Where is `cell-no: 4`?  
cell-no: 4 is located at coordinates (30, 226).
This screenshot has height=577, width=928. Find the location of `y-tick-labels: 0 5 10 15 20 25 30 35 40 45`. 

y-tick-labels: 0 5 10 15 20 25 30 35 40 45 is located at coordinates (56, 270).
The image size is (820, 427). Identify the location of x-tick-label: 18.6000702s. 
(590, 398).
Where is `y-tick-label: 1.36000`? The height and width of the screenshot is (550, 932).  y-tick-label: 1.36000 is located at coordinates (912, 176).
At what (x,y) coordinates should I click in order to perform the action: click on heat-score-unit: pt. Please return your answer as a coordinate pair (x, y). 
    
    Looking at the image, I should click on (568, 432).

PROBLEM -
Rewrite the lines from the one containing "At what (x,y)" through the last line, inclusive, with "coordinate pair" replaced by "point" and nothing else changed.

ANSWER TO THIS EXERCISE -
At what (x,y) coordinates should I click in order to perform the action: click on heat-score-unit: pt. Please return your answer as a point (x, y). 
    
    Looking at the image, I should click on (568, 432).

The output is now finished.